> [Work to complete]: For each line of the data below that contains "computer", return that line.

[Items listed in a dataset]
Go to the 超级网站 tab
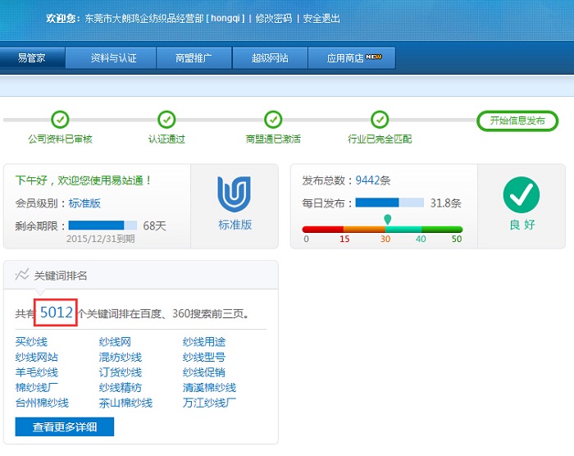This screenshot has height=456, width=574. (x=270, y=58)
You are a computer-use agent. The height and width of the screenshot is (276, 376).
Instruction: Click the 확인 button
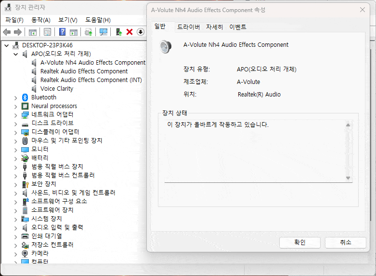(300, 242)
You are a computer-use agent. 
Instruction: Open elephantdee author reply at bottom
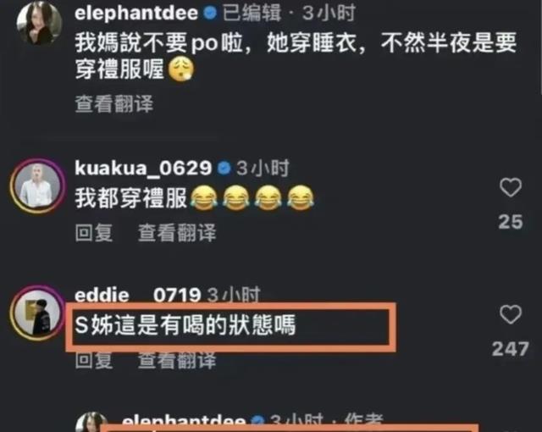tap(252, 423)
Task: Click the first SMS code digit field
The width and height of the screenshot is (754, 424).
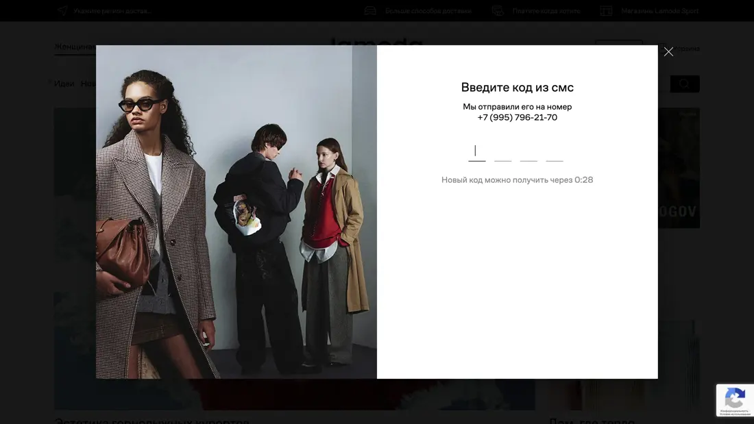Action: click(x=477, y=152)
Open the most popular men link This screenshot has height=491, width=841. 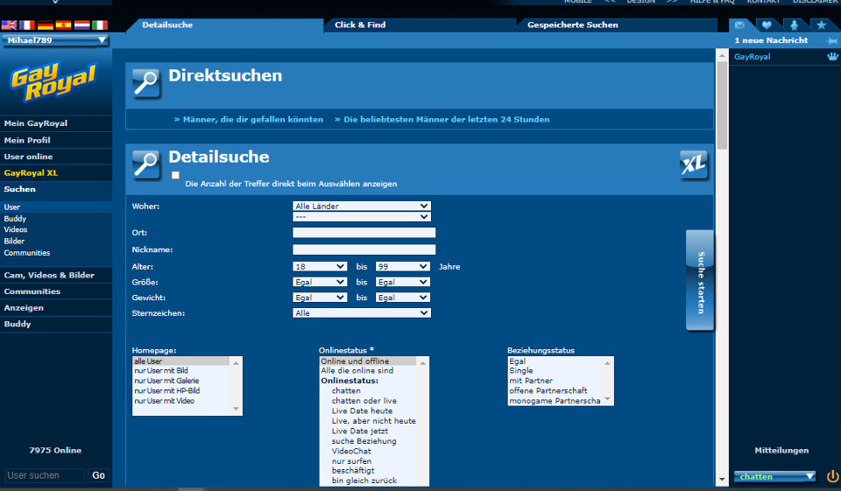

> [Answer section]:
You are a computer-use agent. The height and width of the screenshot is (276, 376).
You are a computer-use agent. 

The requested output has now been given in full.